[[ Supplied records open ]]
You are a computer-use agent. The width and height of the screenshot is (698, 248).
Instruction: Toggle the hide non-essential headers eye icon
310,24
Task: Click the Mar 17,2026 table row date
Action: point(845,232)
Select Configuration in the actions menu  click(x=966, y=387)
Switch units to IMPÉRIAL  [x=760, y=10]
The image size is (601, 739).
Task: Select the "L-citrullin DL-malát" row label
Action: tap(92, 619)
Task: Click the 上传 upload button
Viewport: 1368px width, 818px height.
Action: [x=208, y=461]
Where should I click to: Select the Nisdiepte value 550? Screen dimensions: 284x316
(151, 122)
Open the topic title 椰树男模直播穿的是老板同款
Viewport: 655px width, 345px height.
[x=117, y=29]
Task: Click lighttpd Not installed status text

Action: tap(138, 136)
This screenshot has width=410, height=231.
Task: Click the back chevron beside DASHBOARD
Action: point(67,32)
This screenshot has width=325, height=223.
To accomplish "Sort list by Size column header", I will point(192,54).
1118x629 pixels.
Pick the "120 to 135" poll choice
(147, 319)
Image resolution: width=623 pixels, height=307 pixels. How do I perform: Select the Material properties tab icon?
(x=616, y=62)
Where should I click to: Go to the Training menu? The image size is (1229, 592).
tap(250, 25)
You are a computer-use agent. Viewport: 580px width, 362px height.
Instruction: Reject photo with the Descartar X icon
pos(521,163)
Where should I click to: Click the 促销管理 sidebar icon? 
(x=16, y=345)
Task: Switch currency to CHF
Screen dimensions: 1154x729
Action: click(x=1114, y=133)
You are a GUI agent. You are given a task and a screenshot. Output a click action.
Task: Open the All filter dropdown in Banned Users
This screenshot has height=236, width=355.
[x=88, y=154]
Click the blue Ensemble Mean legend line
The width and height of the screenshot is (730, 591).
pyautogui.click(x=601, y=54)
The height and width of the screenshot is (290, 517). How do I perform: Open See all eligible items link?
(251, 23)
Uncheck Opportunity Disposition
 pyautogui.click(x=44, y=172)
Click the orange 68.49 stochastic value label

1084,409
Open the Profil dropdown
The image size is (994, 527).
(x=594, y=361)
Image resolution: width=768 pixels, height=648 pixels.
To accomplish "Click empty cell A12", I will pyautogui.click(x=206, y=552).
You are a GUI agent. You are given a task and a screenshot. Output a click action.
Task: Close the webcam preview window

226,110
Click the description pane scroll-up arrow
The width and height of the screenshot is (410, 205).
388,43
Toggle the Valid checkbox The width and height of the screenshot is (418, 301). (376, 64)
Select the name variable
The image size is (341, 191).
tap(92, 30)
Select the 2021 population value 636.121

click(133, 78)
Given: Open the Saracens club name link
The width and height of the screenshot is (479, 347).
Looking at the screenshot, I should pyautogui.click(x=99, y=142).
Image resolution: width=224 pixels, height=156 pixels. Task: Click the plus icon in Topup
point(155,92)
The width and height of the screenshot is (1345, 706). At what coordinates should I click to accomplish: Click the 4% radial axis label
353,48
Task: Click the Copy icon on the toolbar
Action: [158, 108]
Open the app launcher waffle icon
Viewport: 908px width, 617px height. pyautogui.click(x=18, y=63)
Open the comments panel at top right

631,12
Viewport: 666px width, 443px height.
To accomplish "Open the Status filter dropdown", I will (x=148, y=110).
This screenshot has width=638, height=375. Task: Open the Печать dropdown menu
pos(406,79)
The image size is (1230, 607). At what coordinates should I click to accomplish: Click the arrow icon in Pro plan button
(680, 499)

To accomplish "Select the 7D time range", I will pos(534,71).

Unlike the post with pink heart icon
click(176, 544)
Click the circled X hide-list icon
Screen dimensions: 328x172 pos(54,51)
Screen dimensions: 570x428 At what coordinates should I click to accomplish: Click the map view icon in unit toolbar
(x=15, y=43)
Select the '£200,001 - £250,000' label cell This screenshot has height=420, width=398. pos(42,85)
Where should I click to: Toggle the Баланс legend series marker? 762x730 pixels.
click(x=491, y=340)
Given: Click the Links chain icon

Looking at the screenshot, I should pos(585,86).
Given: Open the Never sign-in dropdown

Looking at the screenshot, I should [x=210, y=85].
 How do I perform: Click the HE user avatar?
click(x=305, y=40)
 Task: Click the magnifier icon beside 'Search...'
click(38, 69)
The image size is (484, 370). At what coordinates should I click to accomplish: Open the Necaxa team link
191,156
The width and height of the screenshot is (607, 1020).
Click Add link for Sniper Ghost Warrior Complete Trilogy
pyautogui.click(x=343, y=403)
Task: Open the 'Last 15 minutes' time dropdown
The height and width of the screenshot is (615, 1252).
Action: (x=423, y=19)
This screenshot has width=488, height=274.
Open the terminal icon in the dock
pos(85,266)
[[ Supplied records closed ]]
* [Goal of the exercise]:
Where in the entries above does the word "cell" appear? Copy each line that has it.

* [Answer]:
To accomplish "Click empty cell A12", I will pyautogui.click(x=206, y=552).
Select the '£200,001 - £250,000' label cell This screenshot has height=420, width=398. pos(42,85)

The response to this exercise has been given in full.